Anda el pobre preocupado, un tanto pálido aunque sus hojas, de un verde intenso por los inusuales fríos, lucen hermosas, palpitantes de savia adormecida. El otro día me crucé con él. No puede moverse, aunque le encantaría hacerlo, pues teme por su vegetal vida. No le falta razón.
Es el último naranjo que queda en pie en la plaza de Santa Catalina, bajo el edificio de La Unión y el Fénix que sustituyó al espléndido Contraste, primer inmueble protegido como Monumento Artístico Nacional en 1923. Y también el primero que nos cargamos hace un siglo justo. Contaban que amenazaba ruina. Mentira. La piqueta lo arrasó por el valor de su suelo, en pleno corazón de la ciudad. Muchos ilustrados protestaron, claro. Pero, igual que hoy sucede ante el desprecio al patrimonio, no pasó nada.
Me contó este naranjo que comparte inquietud con otros que crecen en el extremo opuesto de la plaza. Todos observan cómo proliferan las carpas, donde un árbol no tiene cabida, pero si toda sinrazón. De hecho, hubo otros que fueron talados para dar paso al aluminio, las estufas con forma de hongo y las paredes de plástico transparente. Poco a poco, día tras día, aquellos árboles que adornaban la que fue Plaza Mayor de la ciudad desaparecen para dar paso al comercio y a la legión de turistas que al final convertirán el centro en un parque temático murciano.
Algo similar ocurre en la adyacente plaza Las Flores, antaño llamada de la Carnicería, donde otros naranjos se alzan altivos, seguros de que la motosierra no los mandará al carajo cualquier día. Ya veremos. Sin embargo, este naranjo amigo mío, a la puerta de la que fue Torre de las Flores, ya comparte espacio con mesas y sillas, lo que no augura un final feliz. Cualquier día, cuando se instale la obligada carpa, el arbolito pasará a la Historia.
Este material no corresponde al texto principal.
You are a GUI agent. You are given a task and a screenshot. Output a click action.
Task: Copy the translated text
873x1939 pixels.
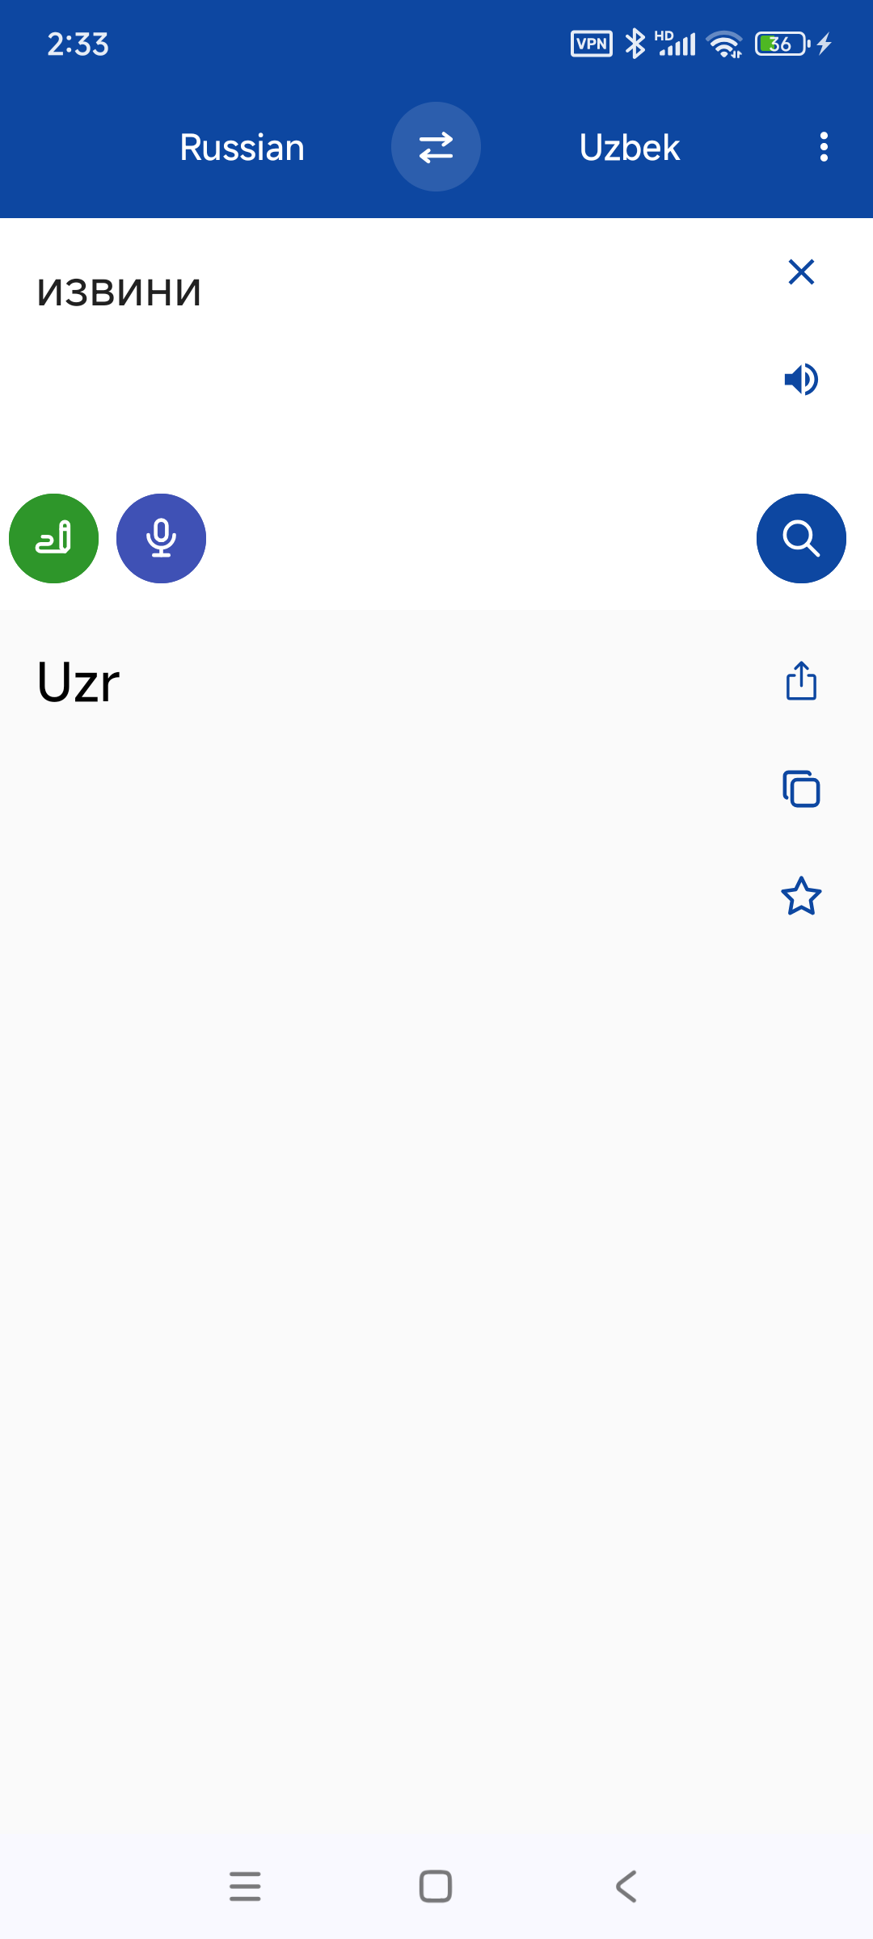801,789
Y a otra cosa.
Hubo un tiempo no tan lejano en que un edil de Parques y Jardines se ganó el alias de concejal Motosierra. Fue el mismo que llenó la ciudad de esos horrorosos árboles llamados brachychiton, vulgo brachichitos, que vaya usted a saber cuál es su país de origen pero que aquí, en la tierra que fue huerta de Europa, su plantación resultó un insulto a la vegetación autóctona.
Vayan ustedes a verlos a lo largo de la mismísima Gran Vía y me cuentan si no son un pegado horrendo y postizo. Menos mal que el alcalde Ballesta ha puesto orden en tal desaguisado medioambiental ordenando que se vuelvan a plantar cipreses, palmeras y olivos, los árboles de las Tres Culturas, los nuestros de toda la vida. Y los que, además, menos escardes y agua necesitan, que no estamos para desperdiciarla en experimentos.
Por eso sería justo que ese último naranjo que crece en Santa Catalina se indultase. Para ello basta que la carpa que, sin duda, pronto levantarán allí, renuncie a una mesa para que la huerta murciana siga presente. Creerán que es una tontería. Se equivocan. Eliminar los símbolos de nuestra ciudad solo conseguirá una cosa: que Murcia pierda su identidad y los turistas que nos visiten no logren diferenciarla de, pongo por caso, Massachusetts. Seguro que allí también crecen ya los brachichitos del demonio.